The delayed jobs report for October came out on Friday, with the Bureau of Labor Statistics finding that the economy created 204,000 jobs during the month, an improvement from the September, and more than the average monthly growth for the last previous 12 months of 190,000.

By Dees Stribling, Contributing Editor

The delayed jobs report for October came out on Friday, with the Bureau of Labor Statistics finding that the economy created 204,000 jobs during the month, an improvement from the September, and more than the average monthly growth for the last previous 12 months of 190,000. Employment increased in leisure and hospitality, retail trade, professional and technical services, manufacturing and healthcare.

Federal employees on furlough during the shutdown were still considered employed in the BLS payroll survey because they worked or received pay for the pay period that included the 12th of the month. Even so, the trend in the public sector at the federal level is clear: employment declined by 12,000 in October, and over the last 12 months federal government employment dropped by 94,000 all together.

On Thursday, the U.S. Department of Labor reported that for the week ending Nov. 2, initial unemployment claims totaled 336,000, a drop of 9,000 from the previous week. The four-week moving average was 348,250, a decrease of 9,250 from the previous week. It isn’t clear yet whether the reporting problems from California are still affecting the weekly totals.

Q3 GDP stronger than expected

The Bureau of Economic Analysis reported on Thursday that real U.S. GDP increased at an annualized rate of 2.8 percent in the third quarter, which was above expectations. This “advance” estimate is, however, only the first of three, and will be revised in the coming weeks. The final number of the annualized increase in the second quarter was 2.5 percent.

The increase in real GDP reflected increasing personal consumption expenditures—people buying things—as well as private inventory investment—businesses buying things—and exports, residential fixed investment, nonresidential fixed investment, and state and local government spending. By contrast, federal government spending was down, and that took away from growth. Imports, which are a subtraction in the calculation of GDP, increased.

Investment in nonresidential structures—mostly CRE—increased 12.3 percent during the third quarter, according to the BLS. Real residential fixed investment increased 14.6 percent.

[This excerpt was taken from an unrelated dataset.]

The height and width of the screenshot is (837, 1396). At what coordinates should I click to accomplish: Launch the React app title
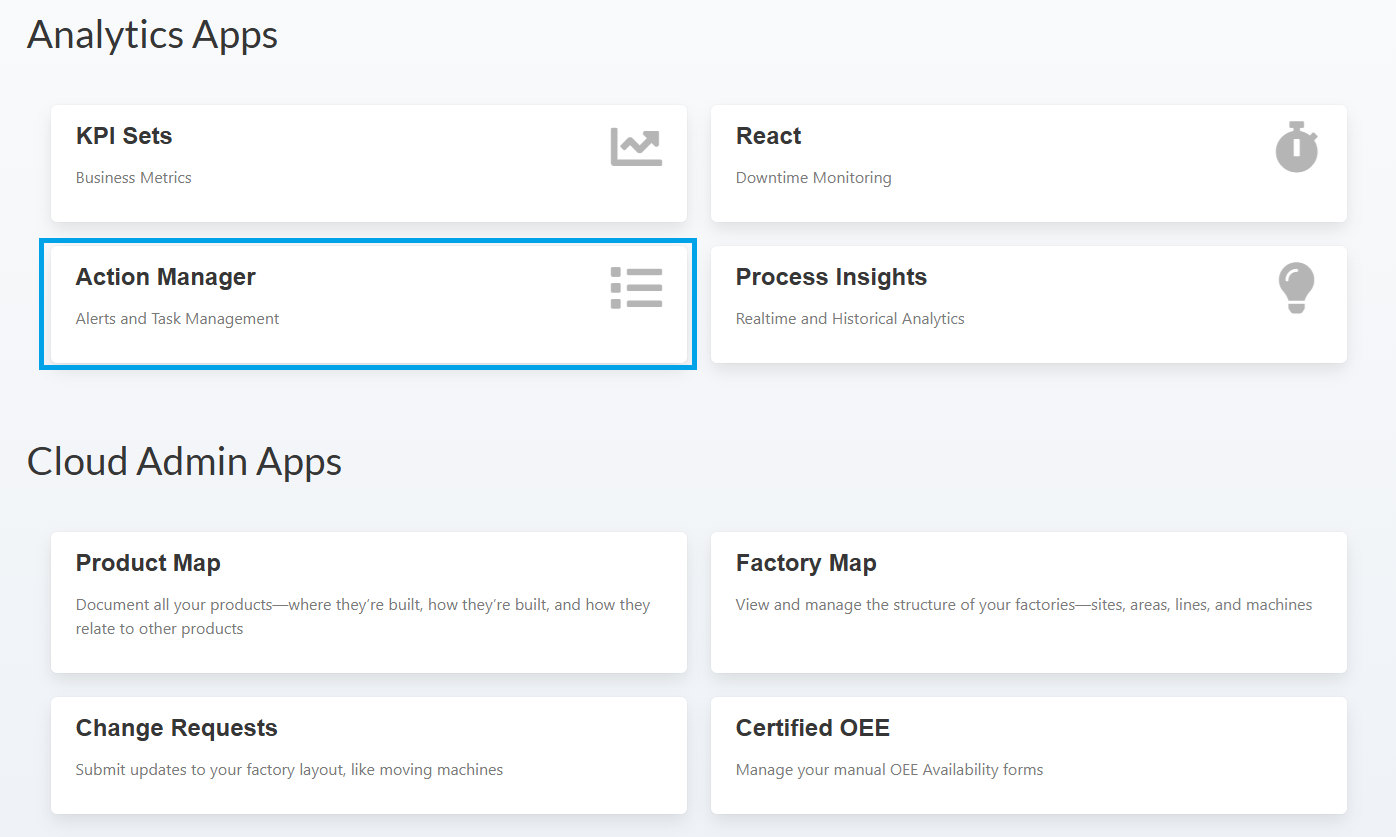point(768,136)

Seniors housing builders more confident

Builder confidence in the 55+ housing market showed continued improvement in the third quarter of 2013 compared to the same period a year ago, according to the National Association of Home Builders’ latest 55+ Housing Market Index, which was released on Thursday. All segments of the market—single-family homes, condominiums and multifamily rental—registered strong increases. The single-family index increased 14 points to a level of 50, which is the highest third-quarter number since the inception of the index in 2008 and the eighth consecutive quarter of year-over-year improvements.

Ahead of the jobs report, Wall Street had a considerable down day on Thursday, with the Dow Jones Industrial Average off 152.9 points, or 0.97 percent. The S&P 500 lost 1.32 percent and the Nasdaq was down 1.9 percent.